The removal of black prospective jurors violated the rights of inmate Curtis Flowers, the court said in a 7-2 decision.
Justice Brett Kavanaugh wrote the court’s majority opinion. Justices Clarence Thomas and Neil Gorsuch dissented.
In Flowers’ sixth trial, the jury was made up of 11 whites and one African American. District Attorney Doug Evans struck five black prospective jurors.
In the earlier trials, three convictions were tossed out, including one when the prosecutor improperly excluded African Americans from the jury. In the second trial, the judge chided Evans for striking a juror based on race. Two other trials ended when jurors couldn’t reach unanimous verdicts.
“The numbers speak loudly,” Kavanaugh said in a summary of his opinion that he read in the courtroom, noting that Evans had removed 41 of the 42 prospective black jurors over the six trials. “We cannot ignore that history.”
In dissent, Thomas called Kavanaugh’s opinion “manifestly incorrect” and wrote that Flowers presented no evidence whatsoever of purposeful race discrimination.”
Flowers has been in jail for more than 22 years since his arrest, after four people were found shot to death in a furniture store in Winona, Mississippi, in July 1996.
Flowers was arrested several months later, described by prosecutors as a disgruntled former employee who sought revenge against the store’s owner because she fired him and withheld most of his pay to cover the cost of merchandise he damaged.
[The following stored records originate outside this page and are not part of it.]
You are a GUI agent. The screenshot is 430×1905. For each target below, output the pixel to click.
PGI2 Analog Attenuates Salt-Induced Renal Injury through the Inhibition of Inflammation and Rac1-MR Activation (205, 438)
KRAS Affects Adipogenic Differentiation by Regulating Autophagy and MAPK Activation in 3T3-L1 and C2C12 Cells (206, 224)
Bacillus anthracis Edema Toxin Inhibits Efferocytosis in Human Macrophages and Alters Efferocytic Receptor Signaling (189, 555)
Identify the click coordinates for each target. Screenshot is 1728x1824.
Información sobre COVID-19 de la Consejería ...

Nearly $300 was found missing after the killings.
Defense lawyers have argued that witness statements and physical evidence against Flowers are too weak to convict him. A jailhouse informant who claimed Flowers had confessed to him recanted in recorded telephone conversations with American Public Media’s “In the Dark” podcast. There’s a separate appeal pending in state court questioning Flowers’ actual guilt, citing in part evidence that reporters for “In the Dark” detailed.
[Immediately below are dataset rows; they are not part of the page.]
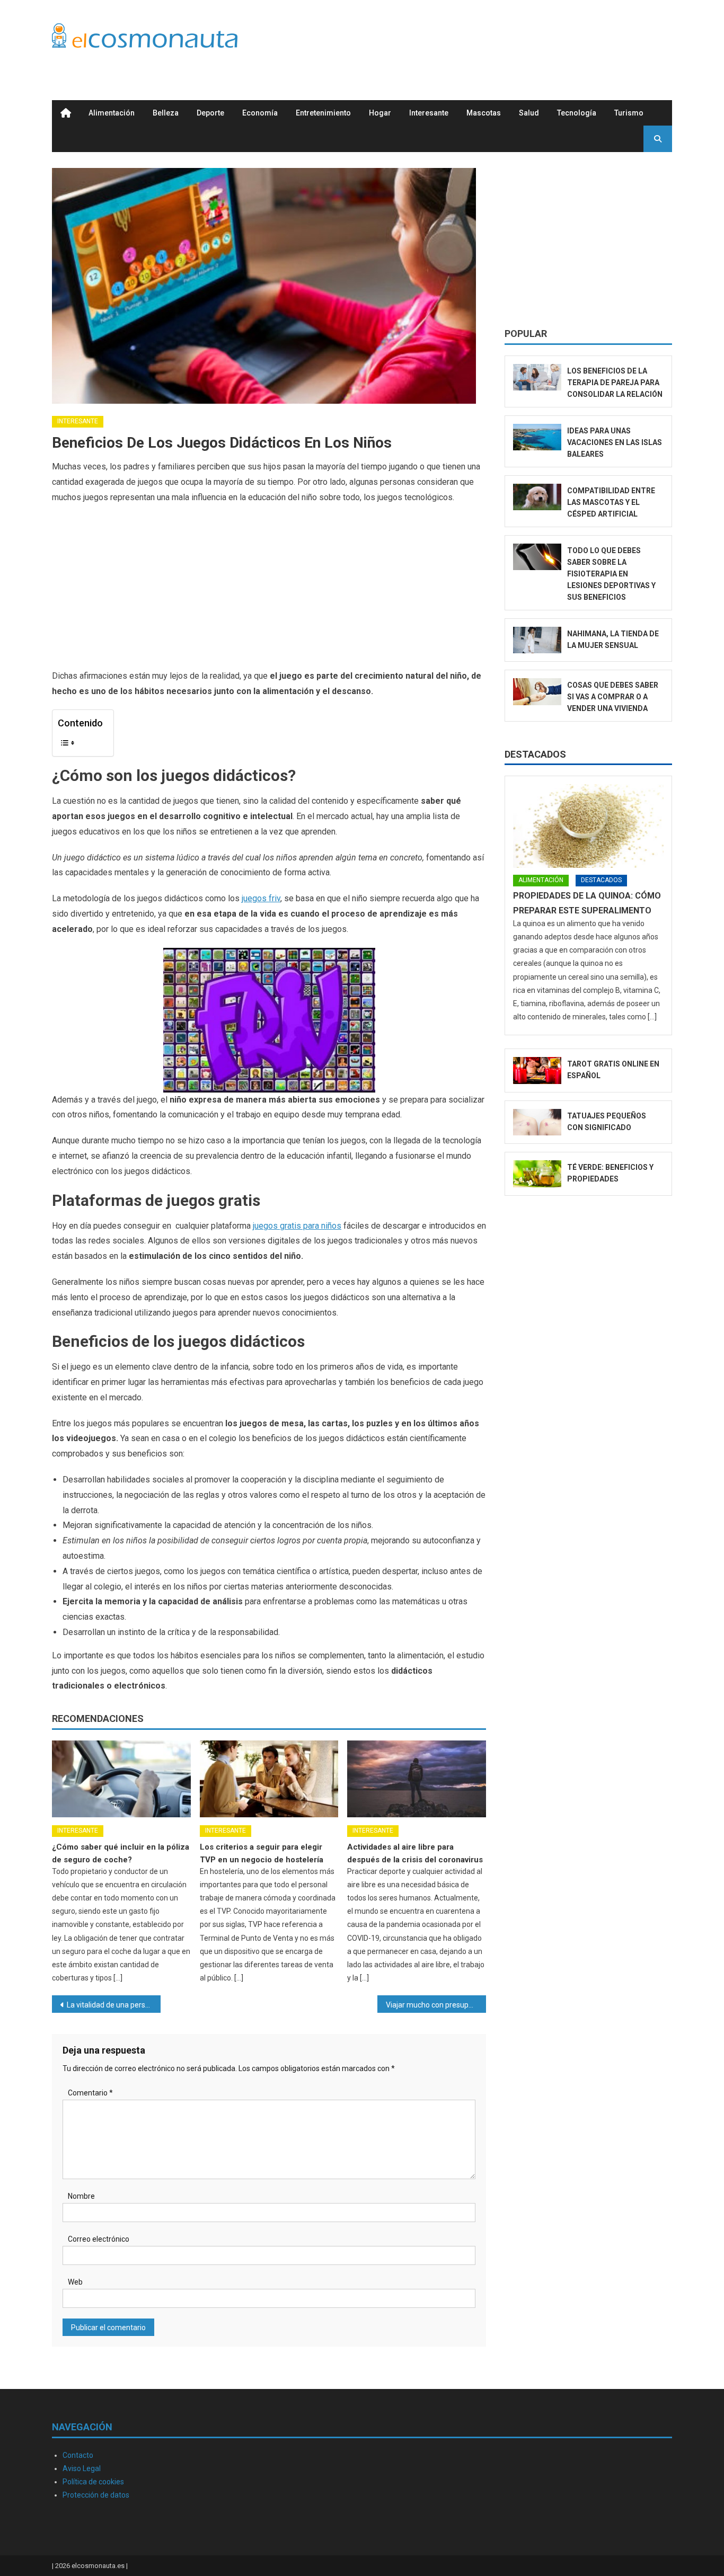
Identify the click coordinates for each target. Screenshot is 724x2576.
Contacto (78, 2455)
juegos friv (261, 898)
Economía (260, 113)
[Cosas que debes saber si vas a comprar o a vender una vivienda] (537, 691)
In the course of selecting a jury, lawyers can excuse a juror merely because of a suspicion that a particular person would vote against their client. Those are called peremptory strikes, and they have been the focus of the complaints about discrimination.
The Supreme Court tried to stamp out discrimination in the composition of juries in Batson v. Kentucky in 1986. The court ruled then that jurors couldn’t be excused from service because of their race and set up a system by which trial judges could evaluate claims of discrimination and the race-neutral explanations by prosecutors.
Justice Thurgood Marshall, who had been the nation’s pre-eminent civil rights attorney, was part of the Batson case majority, but he said the only way to end discrimination in jury selection was to eliminate peremptory strikes.
Flowers’ case has been to the high court before. In 2016, the justices ordered Mississippi’s top court to re-examine racial bias issues in Flowers’ case following a high court ruling in favor of a Georgia inmate because of a racially discriminatory jury. But the Mississippi justices divided 5-4 in upholding the verdict against Flowers. The state, defending the conviction, said the justices must narrow the focus from Evans’ broader record to the case at hand.
But Kavanaugh said that even on the narrower basis, there is evidence that at least one prospective black juror for the sixth trial, Carolyn Wright, was similarly situated to white jurors and was improperly excused by Evans.
“The trial court clearly erred in ruling that the state’s peremptory strike of Wright was not motivated in substantial part by discriminatory intent,” Kavanaugh wrote.
It was not clear whether Mississippi would try Flowers a seventh time.